The law is for the direction of those who are able to keep it, but it serves another purpose. It instructs us, by its observed violations, in the melancholy but important truth, that all are guilty before God. It compels us to the remedy laid before us in the gospel, and is the "schoolmaster which brings us to Christ". When you feel the wretched deficiencies of your own heart, take in a full impression of its unworthiness, and do not seek tp protectyourself from the humiliating contemplation. The protection offered us in the gospel is protection against the terrors of the law, and not against the shame and the consciousness of having violated it. "Be not afraid, only believe", says the Saviour and the experience of every day carries home to my heart that the only applicable expedient for man in the actual state of our present being, is simply to take to Christ, to unite with him by faith, to approach God through that Mediator who is able to save to the uttermost, to perfect our union with the Saviour by doing Him the honour of trusting Him, or taking Him at his word, and to look for sanctification, for heavenly mindedness, for conformity to the will and image of Christ, for redemption not merely from the punishment of sin, but also from its power, for "progressive virtue and approving heaven" - to look for these, and for all other spiritual blessings, as the promised effects of that union.

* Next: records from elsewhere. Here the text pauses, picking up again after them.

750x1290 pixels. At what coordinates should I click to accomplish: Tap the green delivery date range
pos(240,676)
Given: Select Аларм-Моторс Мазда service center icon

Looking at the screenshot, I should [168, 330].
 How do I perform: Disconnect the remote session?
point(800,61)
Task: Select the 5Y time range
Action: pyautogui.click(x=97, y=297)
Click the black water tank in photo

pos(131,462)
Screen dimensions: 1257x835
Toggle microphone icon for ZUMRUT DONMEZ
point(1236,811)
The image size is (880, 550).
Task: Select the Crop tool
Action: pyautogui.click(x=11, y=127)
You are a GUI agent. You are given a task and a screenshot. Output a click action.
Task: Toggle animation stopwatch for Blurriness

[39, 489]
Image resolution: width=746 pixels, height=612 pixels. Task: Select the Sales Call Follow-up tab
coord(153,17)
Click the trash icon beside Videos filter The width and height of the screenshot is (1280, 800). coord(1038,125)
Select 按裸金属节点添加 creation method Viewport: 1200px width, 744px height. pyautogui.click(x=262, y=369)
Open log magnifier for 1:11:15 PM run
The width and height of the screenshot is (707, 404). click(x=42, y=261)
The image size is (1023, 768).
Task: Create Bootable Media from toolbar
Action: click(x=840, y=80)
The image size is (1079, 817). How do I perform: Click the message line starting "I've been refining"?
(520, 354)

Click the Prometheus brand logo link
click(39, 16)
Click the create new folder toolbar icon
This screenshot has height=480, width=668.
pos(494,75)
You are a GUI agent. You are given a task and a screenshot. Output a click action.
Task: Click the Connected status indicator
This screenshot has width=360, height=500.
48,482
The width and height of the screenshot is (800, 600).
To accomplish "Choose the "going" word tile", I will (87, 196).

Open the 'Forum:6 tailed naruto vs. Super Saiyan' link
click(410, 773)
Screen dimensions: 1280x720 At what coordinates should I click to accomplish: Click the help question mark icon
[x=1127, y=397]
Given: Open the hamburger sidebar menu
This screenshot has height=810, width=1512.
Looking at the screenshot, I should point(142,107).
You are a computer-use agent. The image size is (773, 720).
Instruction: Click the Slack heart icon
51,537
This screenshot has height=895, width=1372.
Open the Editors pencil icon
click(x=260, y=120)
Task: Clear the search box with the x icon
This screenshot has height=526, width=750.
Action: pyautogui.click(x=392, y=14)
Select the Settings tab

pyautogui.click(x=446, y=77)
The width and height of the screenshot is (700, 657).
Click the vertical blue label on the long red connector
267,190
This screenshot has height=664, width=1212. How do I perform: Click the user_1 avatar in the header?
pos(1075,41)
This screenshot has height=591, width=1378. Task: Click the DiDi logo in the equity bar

If you come to the tranquillity of such final conviction as this, is it possible, I ask, not to view the great agent in the process of reconciliation as your friend? and can the heart of the Christian refuse the energy of His impressive voice "Ye are my friends, if ye do whatsoever I command you"? Virtue is not exploded; it is hung upon a new principle (2 Cor. 14 15).

"I have only room for one thing more. Do not expect a uniform tone of elevation. Let your motto be, though "faint, yet pursuing." Persevere in the exercises of patience and prayer; and in His good time, "God will perfect that which concerns you." Do write me soon. I can assure you that I prize your correspondence as a very great luxury and refreshment I had many things more to say to you; and I can assure you, that the more active and frequent an intercourse by letters, I will esteem it the more. I shall attend to your direction about the mode of conveyance; and in the meantime receive the full assurance of my regard.—Yours truly, THOMAS CHALMERS."